Kanit Tindak Pidana Tertentu (Tipiter) Polres Tulangbawang, Ipda Jefry Syaifullah mengatakan pihaknya belum melakukan gelar perkara untuk menentukan langkah hukum terhadap kasus tersebut lantaran saat ini masih proses pemeriksaan saksi.

Jefry mengatakan saat ini pihak penyidik masih memerlukan keterangan dari pihak Dinas Kesehatan Tubaba dan Ikatan Dokter Indonesia (IDI).

Penyidik, kata Jefry, akan memadukan hasil penyelidikan kepolisian dan hasil investigasi dari Dinas Kesehatan Tubaba terkait kasus tersebut."Hari ini kita koordinasi dengan Dinkes dan IDI dulu.
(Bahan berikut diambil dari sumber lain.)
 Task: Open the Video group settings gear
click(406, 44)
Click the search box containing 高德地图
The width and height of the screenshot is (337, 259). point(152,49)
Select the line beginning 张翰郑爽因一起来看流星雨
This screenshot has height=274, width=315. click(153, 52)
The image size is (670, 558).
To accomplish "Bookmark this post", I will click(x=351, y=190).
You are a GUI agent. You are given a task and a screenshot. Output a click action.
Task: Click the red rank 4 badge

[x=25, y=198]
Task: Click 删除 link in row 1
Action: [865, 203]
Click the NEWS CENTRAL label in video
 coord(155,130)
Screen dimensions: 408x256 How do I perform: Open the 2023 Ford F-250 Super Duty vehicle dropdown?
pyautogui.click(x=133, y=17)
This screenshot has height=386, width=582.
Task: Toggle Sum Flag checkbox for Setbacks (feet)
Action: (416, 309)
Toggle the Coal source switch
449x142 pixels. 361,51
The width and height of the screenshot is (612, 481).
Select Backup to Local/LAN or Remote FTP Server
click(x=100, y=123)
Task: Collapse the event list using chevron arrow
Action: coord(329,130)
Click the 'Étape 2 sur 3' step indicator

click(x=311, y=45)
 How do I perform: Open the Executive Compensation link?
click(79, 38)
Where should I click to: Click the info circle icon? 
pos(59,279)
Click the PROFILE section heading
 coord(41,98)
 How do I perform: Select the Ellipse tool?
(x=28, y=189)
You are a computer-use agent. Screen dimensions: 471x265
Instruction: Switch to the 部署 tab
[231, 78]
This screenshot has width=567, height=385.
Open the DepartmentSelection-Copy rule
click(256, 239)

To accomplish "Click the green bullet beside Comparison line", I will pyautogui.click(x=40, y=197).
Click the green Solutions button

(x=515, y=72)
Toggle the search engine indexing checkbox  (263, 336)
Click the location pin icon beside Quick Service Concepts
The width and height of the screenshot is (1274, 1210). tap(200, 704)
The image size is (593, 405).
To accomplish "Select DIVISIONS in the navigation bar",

Diskes terkait dengan hasil investigasi mereka, IDI terkait dengan koordinasi awal apakah mereka bisa jadi ahli atau bagaimana," kata Jefry, Kamis (22/8/2019).

Hasil koordinasi tersebut, menurut Jefry, akan menentukan langkah hukum yang diambil penyidik dalam menangani kasus tersebut. "Untuk pemeriksaan kedepan akan ditentukan berdasarkan hasil koordinasi Diskes dan IDI," kata dia.

Berita terkait:

FKPM Tulangbawang Barat Pertanyakan Kelanjutan Proses Malapraktik RS Asy Syifa, Polisi Diminta Transparan

Hasil Investigasi Dugaan Malapraktik di RS Asy Syifa Medika Tak Dibuka ke Publik

Jefry mengakui, penyidik telah memeriksa dokter Aditya Rajasa yang menangani tindakan operasi caesar terhadap Septina. "Hasil keterangan dokter Adtya, itu (operasi) sesuai SOP, karena tindakan operasi itu merupakan kerja tim. Ada dokter anastesi juga disitu," ujar Jefry.

Ketika ditanya lebih lanjut apakah dimungkinkan pihak penyidik meminta keterangan dari saksi ahli dari pihak akademisi agar penyelidikan kasus ini bisa lebih objektif dan independen, Jefry belum mau berkomentar banyak. "Mangkanya itu kita lihat dulu hasil koordinasi dengan Diskes Tubaba dan IDI. Baru kita tentukan langkah kedepan," katanya.